What would the Tracker have done? Slash my throat right here at the table? We left this country because of him. Mother said he, they, were getting close.

How did she know? How does she know now?

I suppose it’s as good an excuse as any if you have to convince a child to leave everything behind. Then again, maybe she did know. A stranger asking too many questions. Old friends turning up dead. We’ve never met any of them, but we have hundreds of people working for us. Maybe they knew. It’s kind of funny when I think about it. I’m a carbon copy of my mother, but there’s still so much I don’t know about her. What would she have done in my place? Would she have killed Dieter? Would she be angry that I did?

I’d still look exactly like Mother no matter who she slept with, but maybe I’m what he was there for. Maybe they fucked in Bad Saarow. “I didn’t think you’d come back, not after what happened.” Maybe she broke up with him there. Maybe… Maybe I need to get some sleep.

16

Down, Down, Down

Hitler is dead. We heard it on the radio.

Berlin has fallen, Hitler is dead, and we’re still here. We’ve “set up camp” in a small town near the Austrian border. That’s what they said, Dornberger and von Braun. “We’ll set up camp here.” There’s no camp. We’re in a resort hotel, for crying out loud. Haus Ingeburg, that’s what it’s called. There’s an indoor pool with a view of the Alps. There’s a sauna. Von Braun is in the fucking sauna.

We wait. We wait and listen to the radio. The Americans can’t be more than a couple of miles away, but so are the Germans, and no one wants to risk getting caught. Not when we’re so close. Wait. Wait. Wait.

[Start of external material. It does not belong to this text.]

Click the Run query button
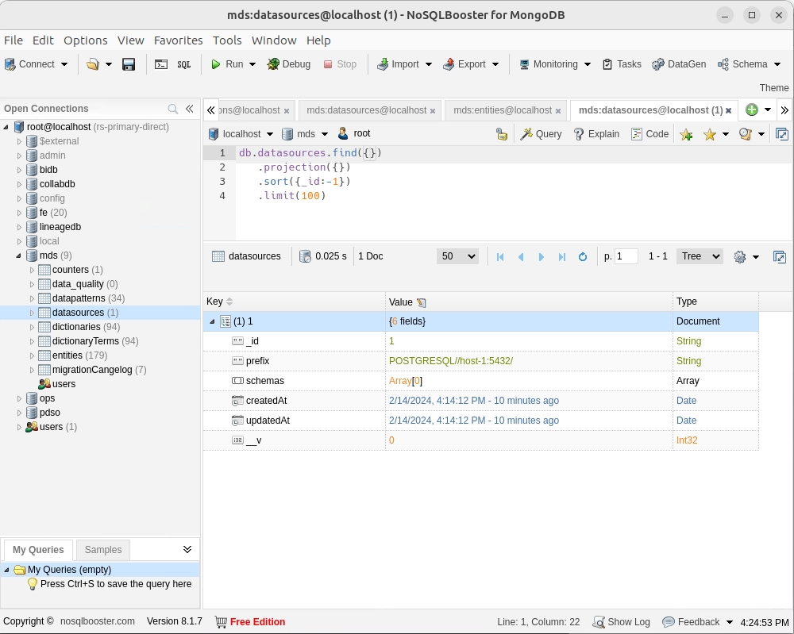 226,64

Mother must be going mad. I know I am. I haven’t slept in three days. I need Mother. I need to ask—I don’t even know what I want to ask. Dieter, the Tracker, Bad Saarow. I have a thousand questions stampeding in my head. I can’t formulate a single one. It doesn’t matter. She’ll make sense of all this. I just need to get home.

I cut myself. I didn’t even notice. I was playing with a switchblade I stole—confiscated—from a kid in Bleicherode, scratching my name on a wooden table. It’s a nice table. I don’t know why I was doing it. Von Braun walked by. He looked at me and screamed my name. I thought he was angry about the table, or looking at my leg jumping like a jackhammer, but he grabbed my arm, hard. I… I cut myself. Long cuts—not too deep but deep enough—across my forearm. Lots of them. Maybe a dozen. I must have been at it for a while. I was as shocked as he was when I saw the blood. I didn’t know what to say. There was nothing to say. No matter how convoluted a story I could come up with, there was no way to sell this as anything but what it was. I tried, though. I really tried.

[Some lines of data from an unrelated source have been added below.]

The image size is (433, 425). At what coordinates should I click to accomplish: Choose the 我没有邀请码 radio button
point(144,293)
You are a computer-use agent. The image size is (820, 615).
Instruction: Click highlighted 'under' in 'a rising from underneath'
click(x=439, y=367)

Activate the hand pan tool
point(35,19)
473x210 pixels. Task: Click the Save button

Von Braun didn’t say anything. He didn’t scold me. He let me pretend. I thought that was nice of him. I suppose normal isn’t what it once was. That or he didn’t care. Here he is now. Oh, no. That’s Magnus, the other von Braun. He’s younger than his brother. An engineer. Everyone likes Magnus. I do, too. I suppose it doesn’t hurt that he speaks English.

—Hi Lili! What are you doing?

—Just reading a book. You?

That’s not true. I haven’t opened it.

—Getting some fresh air.

He’s smiling. Magnus is always happy. Always. I don’t know how he does it. Then again, I don’t know how he builds rockets for Nazis.